Em algum momento, seu filho irá se deparar com questões relacionadas a morte, seja de alguém próximo, um animal de estimação ou alguma notícia no jornal.

 

E aí, caberá a você esclarecer e dar sentido a essa vivência, que demandará bastante sensibilidade, mas também conhecimento de como seu filho processa essas emoções e informações.

 

 

Para passar por esses momentos, muitos pais inventam histórias para transformar a morte em poesia. Quem já não ouviu explicações como: “A vovó Maria virou uma estrelinha no céu”. O problema dessas explicações é que, dependendo da fase do desenvolvimento da criança e das suas características individuais, ela pode achar que o que você falou, aconteceu na realidade. Veja exemplos:

 

Se você diz: "Ana está feliz agora, porque ela está no céu".

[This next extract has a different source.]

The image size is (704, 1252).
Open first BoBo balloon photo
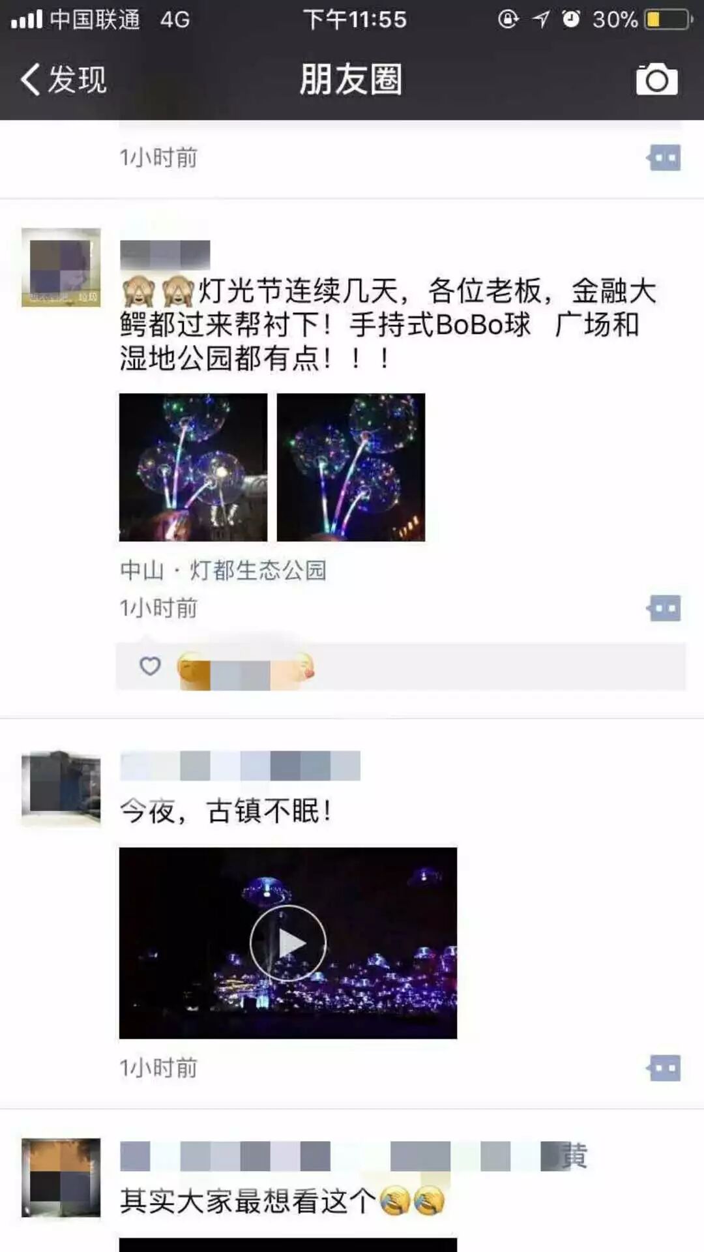click(193, 467)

A criança pode entender: "Como Ana pode realmente ser feliz, se todos aqui estão tão tristes?"

 

Se você diz: "Ana era tão boa que Deus a queria com ele"

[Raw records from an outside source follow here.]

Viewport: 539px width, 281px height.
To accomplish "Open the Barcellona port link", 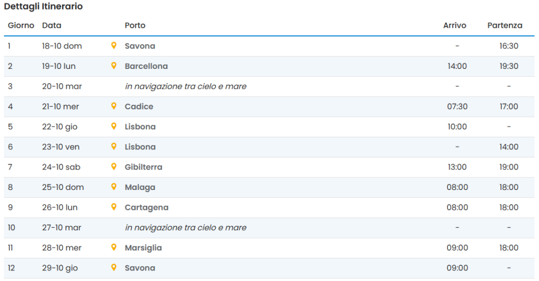I will pos(146,66).
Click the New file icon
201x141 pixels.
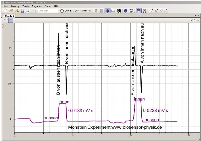click(6, 11)
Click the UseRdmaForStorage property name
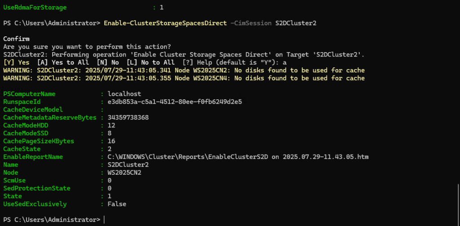Screen dimensions: 460x226 coord(35,8)
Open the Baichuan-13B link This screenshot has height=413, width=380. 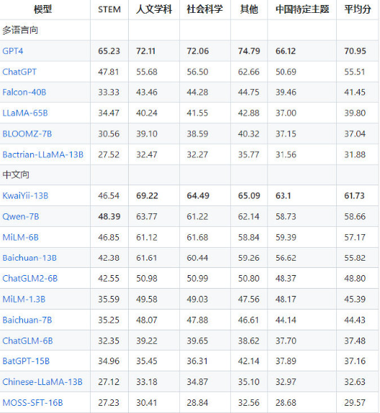point(30,258)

A criança pode entender: "Se Deus quis levar Ana, ele vai me levar também? Devo ser bom para que eu possa estar com ela no céu, ou ruim, então eu posso ficar aqui com mamãe e papai? "

 

Então, como explicar a morte para as crianças? 

 

Não evite o assunto!

Não tenha medo de ler histórias sobre crianças cujos animais de estimação ou avós morrem.

 

Evite eufemismos.

Frases adultas comuns para a morte - "descansar em paz", "no sono eterno" - são confusas para uma criança pequena, então não diga que o vovô está "dormindo" ou "foi embora". A criança pode se preocupar que ir à cama à noite também significa que ela vai morrer, ou que se você sair, poderá não voltar.

 

Tome cuidado ao discutir Deus e o céu.

As explicações da morte e da vida após a morte, naturalmente, dependerão de suas próprias crenças religiosas. Se os conceitos de Deus e do céu entrarão em sua conversa, pense cuidadosamente sobre o que você vai dizer, uma vez que as palavras destinadas a confortar uma criança pequena podem realmente confundi-la.

 

Responda de forma breve e simples.

Responda as perguntas dos pequenos da forma mais próxima possível da realidade. Usar exemplos concretos e familiares pode ajudar. Por exemplo, quando as pessoas morrem não respiram, comem, conversam, pensam ou sentem mais; quando os cães morrem, eles não latem ou correm mais; as flores mortas não crescem nem florescem mais.

 

Não tente ser perfeito.

Se você está profundamente triste por uma morte recente, faça o seu melhor para guiar seu filho nos momentos difíceis, mas não espere a perfeição. Explique que os adultos também precisam chorar às vezes, e que você se sente triste porque sente falta. A criança é profundamente consciente das mudanças no seu humor, e ela ficará ainda mais preocupada se ela sentir que algo está errado, mas que você está tentando ocultá-lo.

 

É normal que seu filho, sem entender a movimentação que ocorre quando algum parente ou alguém conhecido morre, fique querendo explicações. Mesmo quando não houve a perda de alguém, falar sobre esse assunto é uma oportunidade para a colocação de uma base que ajudará seu filho a lidar quando perder alguém.

 

Uma criança pode imediatamente fazer mais perguntas, outras podem ficar em silêncio e querer retomar o assunto mais tarde.

 

As crianças às vezes se confundem com o que ouvem, por isso é importante que você verifique sua compreensão revisitando o assunto em momentos apropriados, perguntando o que ela entendeu, como ela se sente, e ajudando ela a processar o sentimento que estiver tendo, assim como entender os seus sentimento. Para isso, é importante dar os nomes correspondentes a cada emoção, tais como “isso é tristeza”, “solidão”, “angústia”...

 

À medida que o tempo passa e as crianças têm novas experiências, elas precisarão de mais explicações e compartilhamento de ideias e pensamentos, mas você terá construído os alicerces emocionais que irão acompanhá-la por toda a vida!

 

Referências

  • SLAUGHTER, Virginia. Young children's understanding of death. Australian psychologist, 2005, 40.3: 179-186.

  • KÜBLER-ROSS, Elisabeth. On children and death. Simon and Schuster, 2011.